CHALLENGE A — In the fashion article, how old is Tim Walker?

Alternatively, you could say that the overblown awards ceremony, with its all-too-familiar roster of faces, has had its day. The average age of the designers here is mid-thirties. The average age of Italy's design stars is 60. How refreshing to see genuine talent flourishing, like rare wild poppies, among the economically efficient prairies that are today's global fashion corporations.
I say flourishing, but the economic outlook for small to middling purveyors of luxury, fantasy and, yes, narcissism, has been sunnier. Still, this lot didn't get this far without being focused, tough and downright pig-headed. Two world-class shoe designers, one milliner in a class of his own, one wildly successful brand, a unique ready-to-wear talent and the first black model to walk the catwalk for Prada in ten years - if you don't already know them (what's taken you so long?), these are the names to celebrate.
Fashion creator
Tim Walker
In a world where hard, glossy, borderline pornographic aesthetics still rule, 37-year-old Tim Walker's gentle narratives are unique - and internationally sought after, appearing as frequently in Italian Vogue as they do in the British issue and, earlier this year, in an exhibition at the Design Museum. His is a very English vision; part Cecil Beaton and Norman Parkinson, part Thomas Hardy. An apprenticeship in New York, working for Richard Avedon, merely reinforced his love for the British countryside where he grew up - notably Surrey, Dorset and Sussex. But this is not simply an exercise in bucolic nostalgia. Walker's colour-saturated extravaganzas generally contain at least one unpredictable or subversive element, making for a deceptively wild kind of road trip.

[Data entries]
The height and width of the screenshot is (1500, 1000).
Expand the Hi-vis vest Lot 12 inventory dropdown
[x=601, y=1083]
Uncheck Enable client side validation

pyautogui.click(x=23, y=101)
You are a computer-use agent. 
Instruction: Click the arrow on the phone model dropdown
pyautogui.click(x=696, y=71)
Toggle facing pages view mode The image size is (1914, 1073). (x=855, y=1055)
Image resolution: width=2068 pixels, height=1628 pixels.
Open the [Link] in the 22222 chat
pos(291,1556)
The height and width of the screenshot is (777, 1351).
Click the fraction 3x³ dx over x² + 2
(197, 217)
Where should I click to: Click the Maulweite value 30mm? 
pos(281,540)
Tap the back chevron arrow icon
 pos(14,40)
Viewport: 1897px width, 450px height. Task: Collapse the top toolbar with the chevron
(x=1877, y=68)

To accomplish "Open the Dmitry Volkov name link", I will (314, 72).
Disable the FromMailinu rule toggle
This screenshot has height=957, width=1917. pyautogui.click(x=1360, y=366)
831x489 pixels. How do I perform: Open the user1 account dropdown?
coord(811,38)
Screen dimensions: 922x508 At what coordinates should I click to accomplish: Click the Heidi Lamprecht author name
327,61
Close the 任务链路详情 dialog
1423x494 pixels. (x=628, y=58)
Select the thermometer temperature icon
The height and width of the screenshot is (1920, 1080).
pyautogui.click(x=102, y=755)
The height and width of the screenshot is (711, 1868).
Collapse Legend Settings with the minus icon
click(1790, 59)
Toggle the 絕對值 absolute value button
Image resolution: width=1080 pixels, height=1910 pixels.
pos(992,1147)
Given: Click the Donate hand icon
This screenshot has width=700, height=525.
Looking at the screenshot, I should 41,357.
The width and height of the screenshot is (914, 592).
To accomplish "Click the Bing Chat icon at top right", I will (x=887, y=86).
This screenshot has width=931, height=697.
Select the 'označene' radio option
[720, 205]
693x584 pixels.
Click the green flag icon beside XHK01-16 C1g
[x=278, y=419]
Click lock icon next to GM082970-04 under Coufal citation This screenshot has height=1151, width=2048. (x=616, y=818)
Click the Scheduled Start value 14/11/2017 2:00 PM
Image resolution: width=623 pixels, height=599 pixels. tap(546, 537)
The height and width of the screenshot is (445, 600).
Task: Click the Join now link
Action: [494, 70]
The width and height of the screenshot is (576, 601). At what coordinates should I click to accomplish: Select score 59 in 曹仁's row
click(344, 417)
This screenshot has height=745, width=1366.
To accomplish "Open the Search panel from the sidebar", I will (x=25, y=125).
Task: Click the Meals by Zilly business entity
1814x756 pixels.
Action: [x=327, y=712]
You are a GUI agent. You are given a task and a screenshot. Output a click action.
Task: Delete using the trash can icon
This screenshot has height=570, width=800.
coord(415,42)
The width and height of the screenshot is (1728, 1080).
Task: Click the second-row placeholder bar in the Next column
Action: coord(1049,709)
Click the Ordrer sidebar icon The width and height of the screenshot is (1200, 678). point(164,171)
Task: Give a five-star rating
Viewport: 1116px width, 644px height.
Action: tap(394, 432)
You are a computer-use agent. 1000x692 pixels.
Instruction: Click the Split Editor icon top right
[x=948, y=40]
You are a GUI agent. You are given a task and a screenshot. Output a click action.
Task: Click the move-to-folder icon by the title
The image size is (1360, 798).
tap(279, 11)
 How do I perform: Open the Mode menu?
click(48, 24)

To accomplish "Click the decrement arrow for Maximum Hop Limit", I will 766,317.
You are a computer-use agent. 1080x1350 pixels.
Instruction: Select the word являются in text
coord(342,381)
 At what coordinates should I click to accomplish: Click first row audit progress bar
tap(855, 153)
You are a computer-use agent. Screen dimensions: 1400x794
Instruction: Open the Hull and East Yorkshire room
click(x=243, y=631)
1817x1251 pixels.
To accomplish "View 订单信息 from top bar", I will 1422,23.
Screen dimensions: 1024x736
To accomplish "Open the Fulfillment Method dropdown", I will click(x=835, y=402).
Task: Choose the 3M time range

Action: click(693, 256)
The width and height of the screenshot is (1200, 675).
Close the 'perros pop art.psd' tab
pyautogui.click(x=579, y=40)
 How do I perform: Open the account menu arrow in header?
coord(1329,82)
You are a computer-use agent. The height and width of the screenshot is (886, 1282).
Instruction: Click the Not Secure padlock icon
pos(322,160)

CHALLENGE B — Reproduce word for word the records beginning with the line that contains "You are a computer-use agent. 1080x1350" and continuing through the end of the records.

CORRECT RESULT A — Tim Walker is 37 years old.

CORRECT RESULT B —
You are a computer-use agent. 1080x1350 pixels.
Instruction: Select the word являются in text
coord(342,381)
 At what coordinates should I click to accomplish: Click first row audit progress bar
tap(855, 153)
You are a computer-use agent. Screen dimensions: 1400x794
Instruction: Open the Hull and East Yorkshire room
click(x=243, y=631)
1817x1251 pixels.
To accomplish "View 订单信息 from top bar", I will 1422,23.
Screen dimensions: 1024x736
To accomplish "Open the Fulfillment Method dropdown", I will click(x=835, y=402).
Task: Choose the 3M time range

Action: click(693, 256)
The width and height of the screenshot is (1200, 675).
Close the 'perros pop art.psd' tab
pyautogui.click(x=579, y=40)
 How do I perform: Open the account menu arrow in header?
coord(1329,82)
You are a computer-use agent. The height and width of the screenshot is (886, 1282).
Instruction: Click the Not Secure padlock icon
pos(322,160)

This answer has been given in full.